▸ **PROMPT**:
All that is wanted is the exact lines from the one with "1135x631 pixels. How" through the last line of the entries, with both ends kept and every picture left out.

▸ **AVAILABLE RECORDS**:
┄┄┄┄┄┄┄┄┄┄

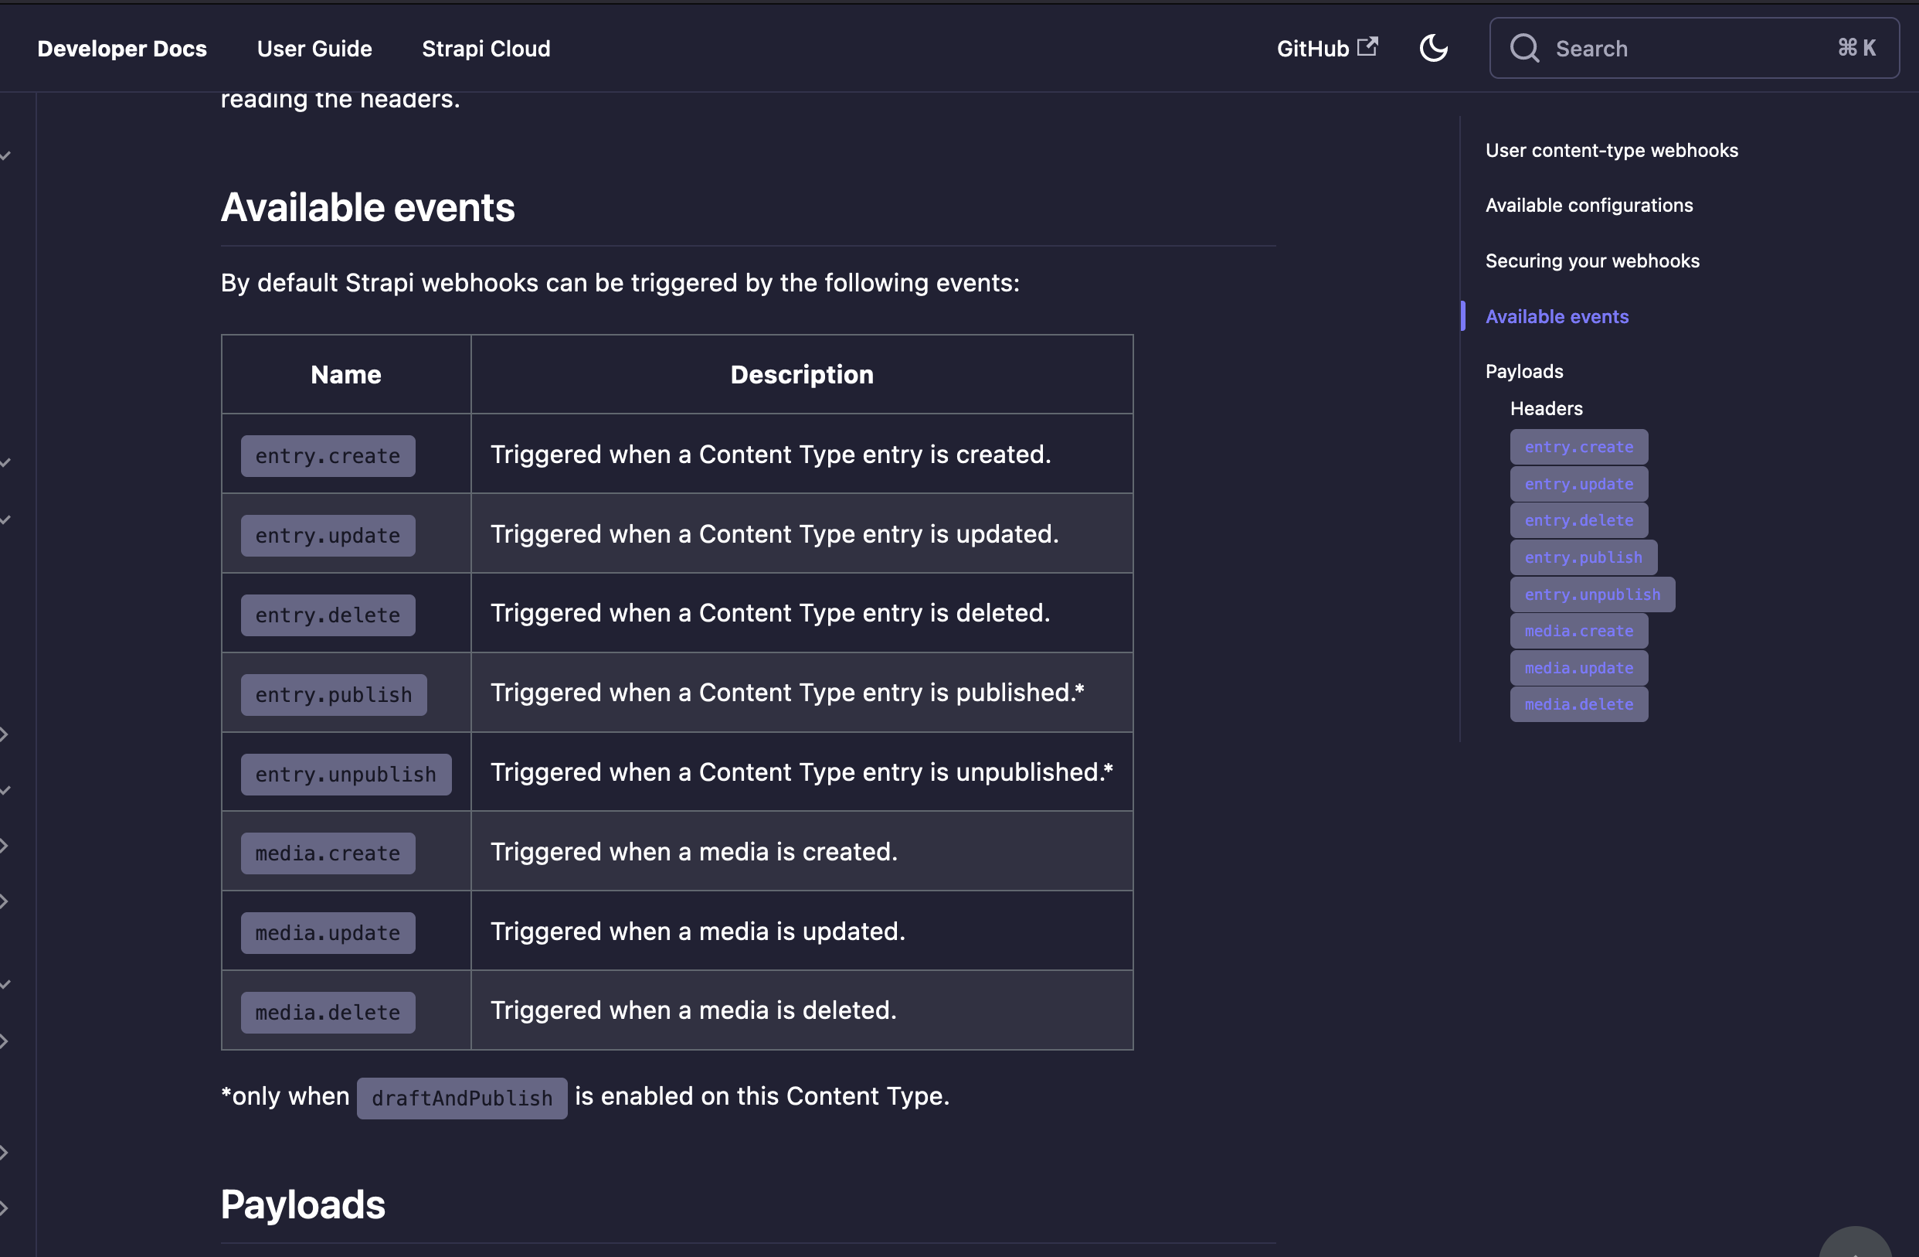
Task: Open the Available configurations section
Action: (1589, 205)
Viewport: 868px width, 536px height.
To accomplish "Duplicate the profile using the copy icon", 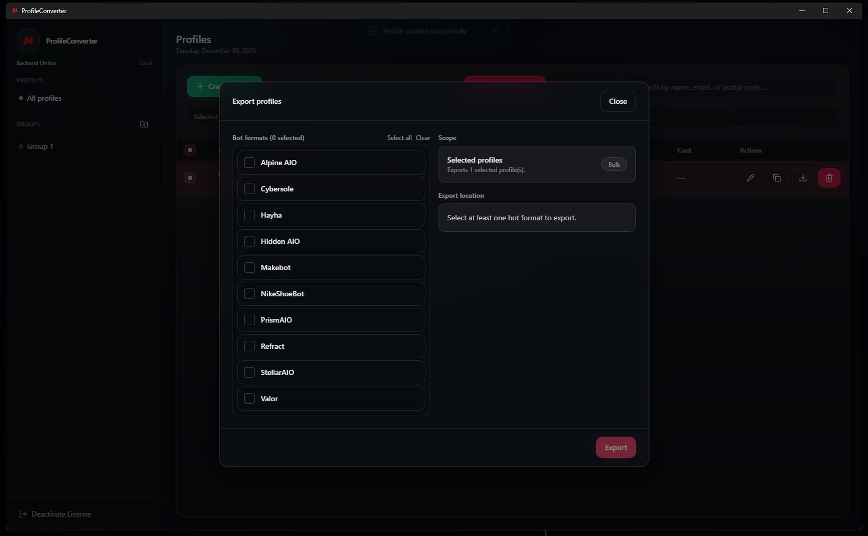I will tap(777, 178).
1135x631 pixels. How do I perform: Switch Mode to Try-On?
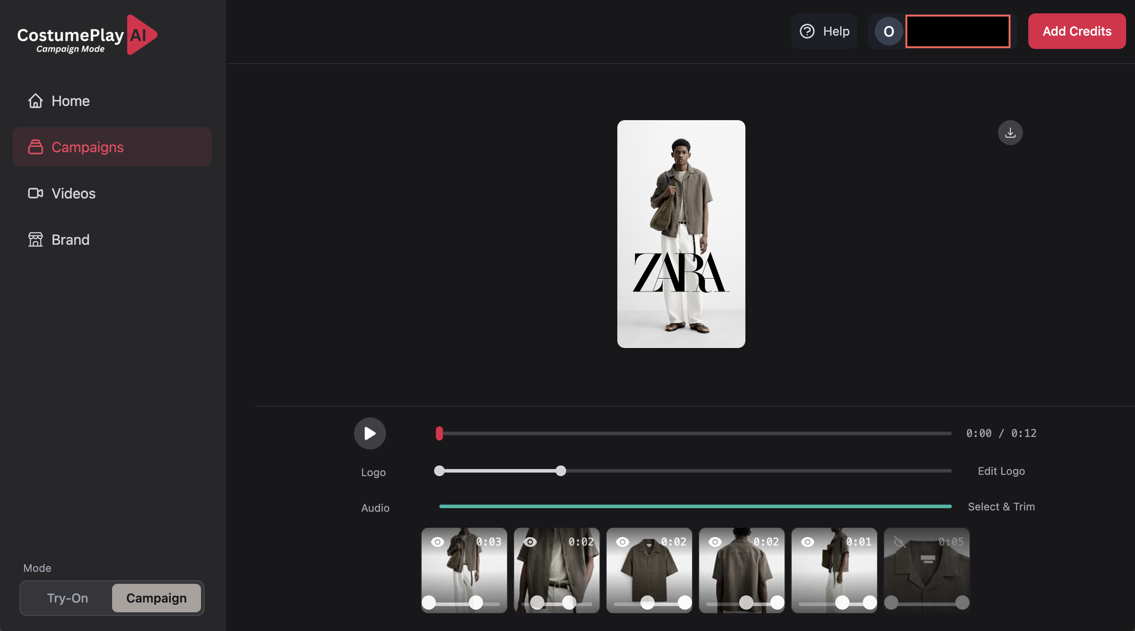67,598
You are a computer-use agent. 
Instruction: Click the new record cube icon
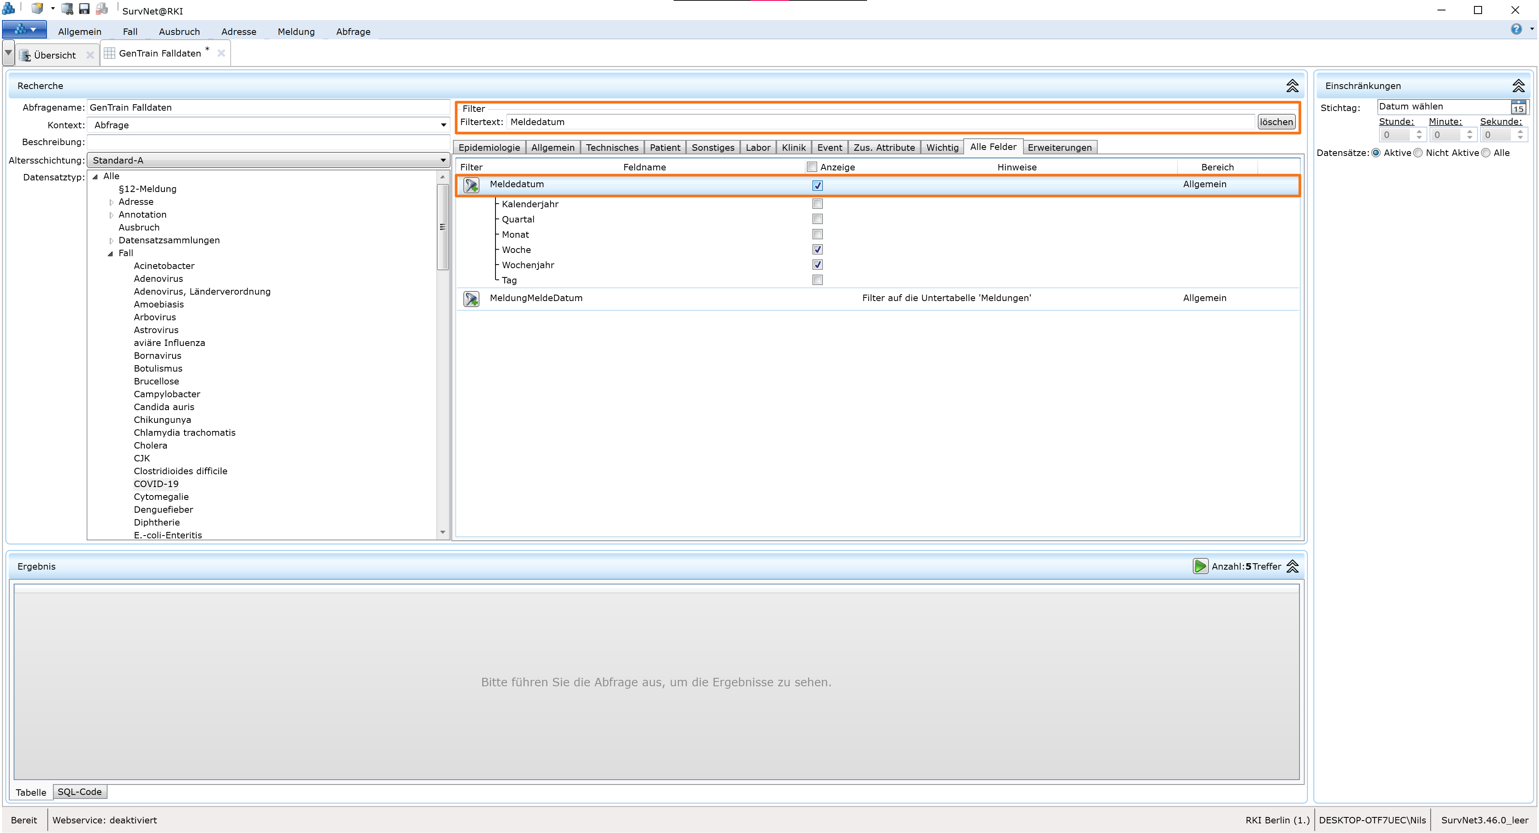click(37, 8)

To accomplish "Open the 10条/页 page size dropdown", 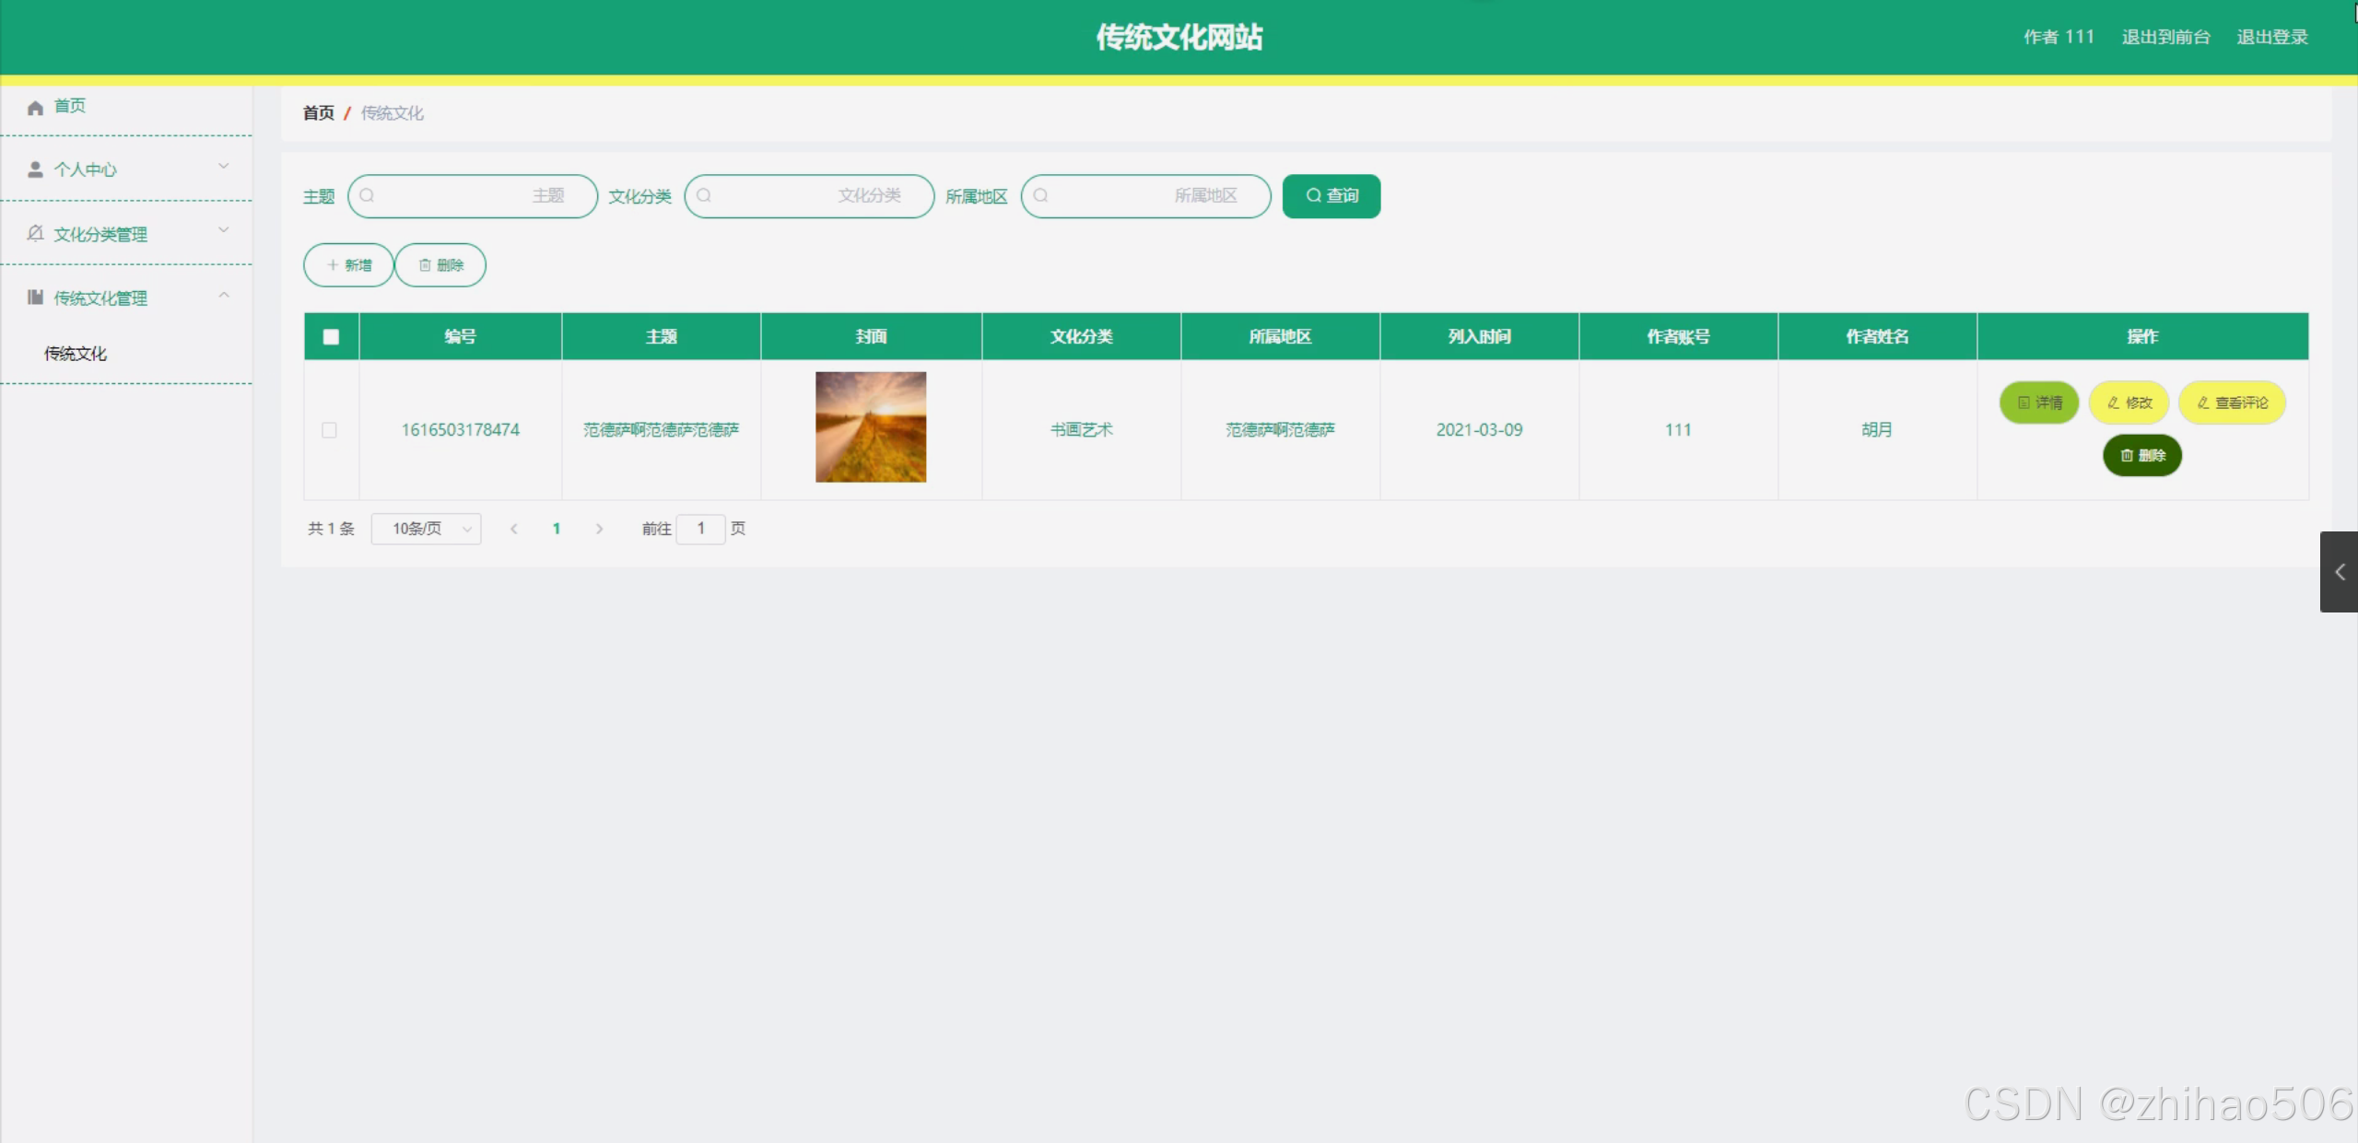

┄┄┄┄┄┄┄┄┄┄

▸ **RESULT FOR THIS TASK**:
1135x631 pixels. How do I perform: Switch Mode to Try-On?
67,598
You are a computer-use agent. 
Instruction: Click the new record cube icon
click(37, 8)

To accomplish "Open the 10条/页 page size dropdown", 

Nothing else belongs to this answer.